Shares in the companies ping-ponged around Friday, rebounding slightly by close after initial drops of around 50 percent. Last week Russia's domestic markets fell slightly On the Russian markets, MICEX slipped by 2.7 percent for the week, with the RTS also declining.

The minor correction to the shares in Fannie Mae and Freddie Mac came as U.S. officials launched a salvage operation. On Friday, U.S. Treasury Secretary Henry Paulson said the government had no plans to take over the firms, while Senator Chris Dodd said they might be allowed to borrow funds from the Federal Reserve.

Federal Reserve Chairman Ben Bernanke told Freddie Mac CEO Richard Syron that the Fed could open its discount window to the two firms, Reuters reported.

Both Bernanke and Paulson told a congressional hearing Thursday that both companies were "adequately capitalized."

The $100 billion reportedly invested in the U.S. mortgage market would account for about 20 percent of Russian gold and foreign currency reserves, so the Finance Ministry moved quickly to report the U.S. assurances.

"In contrast to the price of shares in Fannie Mae and Freddie Mac, the value of their debt obligations will remain stable," the Finance Ministry said in a statement posted on its web site Saturday. "That is because the U.S. government has publicly announced its readiness to offer these companies financial support."

A contingency plan is in place by which the U.S. government would create a conservatorship to take over one or both of the mortgage companies, rendering their stock worthless, but guaranteeing their bonds and other debt obligations, reports in the U.S. media said.

In February, Russian Central Bank deputy head Alexei Ulyukayev said that "a few percent" of the country's $476 billion gold reserves were invested in the U.S. firms.

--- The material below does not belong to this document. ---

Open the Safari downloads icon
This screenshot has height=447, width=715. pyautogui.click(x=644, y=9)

But the Central Bank upped its foreign currency holdings in Freddie Mac, Fannie Mae and U.S. Federal Home Loan Banks to 2.48 trillion rubles ($101 billion) last year, Vedomosti reported Friday, citing the Central Bank's year-end results for 2007.

The allocation of the country's gold reserves for last year was approved by the National Banking Council, the reserves' governing body, on July 10, the Finance Ministry statement said.

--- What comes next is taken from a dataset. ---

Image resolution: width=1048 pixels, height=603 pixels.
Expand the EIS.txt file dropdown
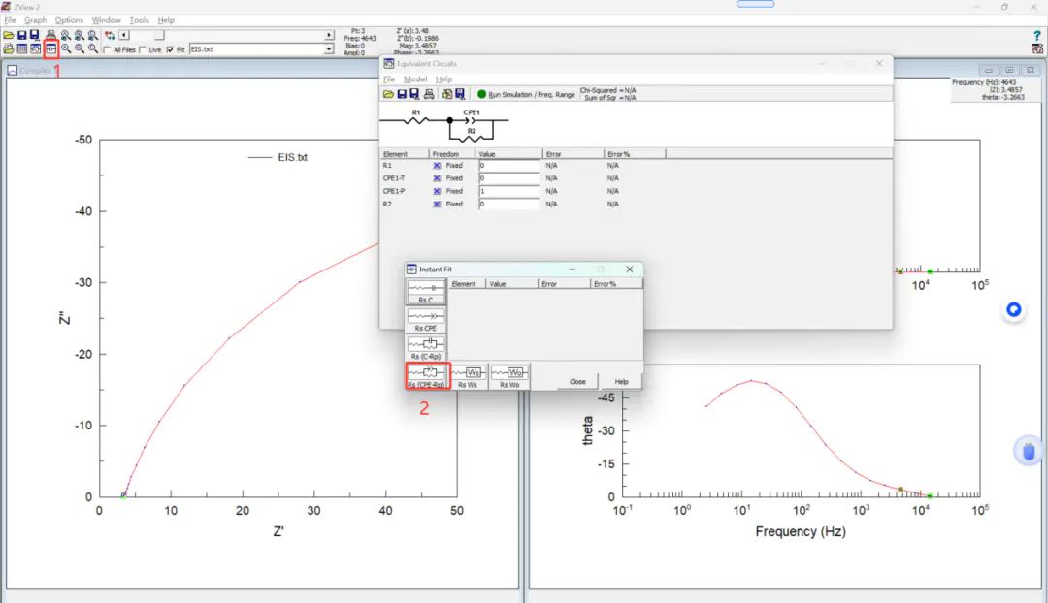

Despite reports in February that the rules for managing the National Reserve Fund or the National Welfare Fund — created in February when the stabilization fund was split between them — would allow the purchase of bonds from Fannie Mae or Freddie Mac, the ministry's statement said its current investment policy meant that it had no exposure to securities in the companies.

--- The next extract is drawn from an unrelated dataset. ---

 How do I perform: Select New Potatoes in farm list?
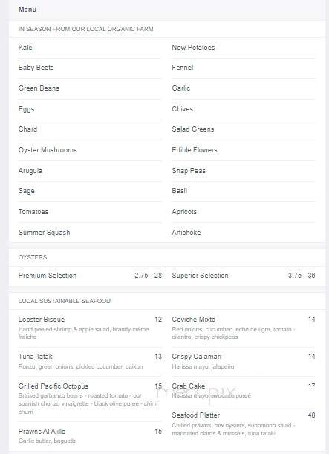(x=193, y=48)
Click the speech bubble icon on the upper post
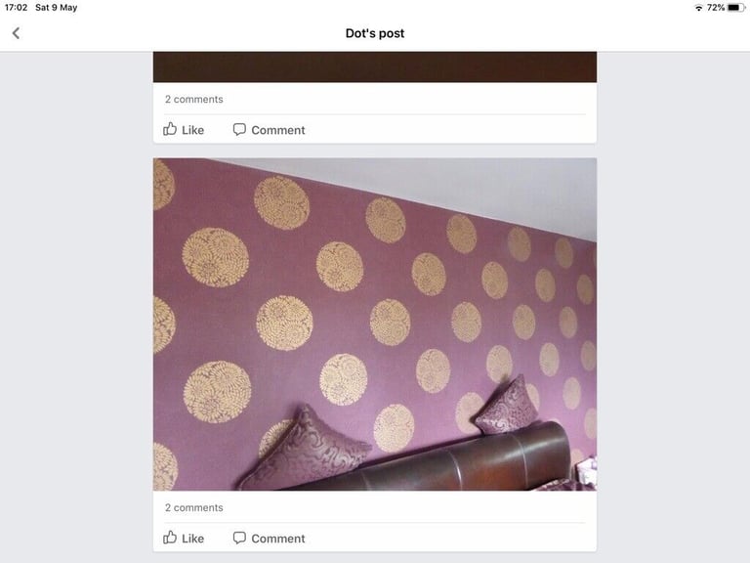The width and height of the screenshot is (750, 563). point(239,130)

Since last summer's subprime crisis in the United States, Russia has sought to represent itself as an "island of stability" in an unstable economic world, thanks to its huge gold and foreign currency holdings and the receipts collected in the oil-wealth funds.

In his keynote speech to the St. Petersburg Economic Forum last month, President Dmitry Medvedev laid the blame for the current international downturn squarely on the shoulders of the United States.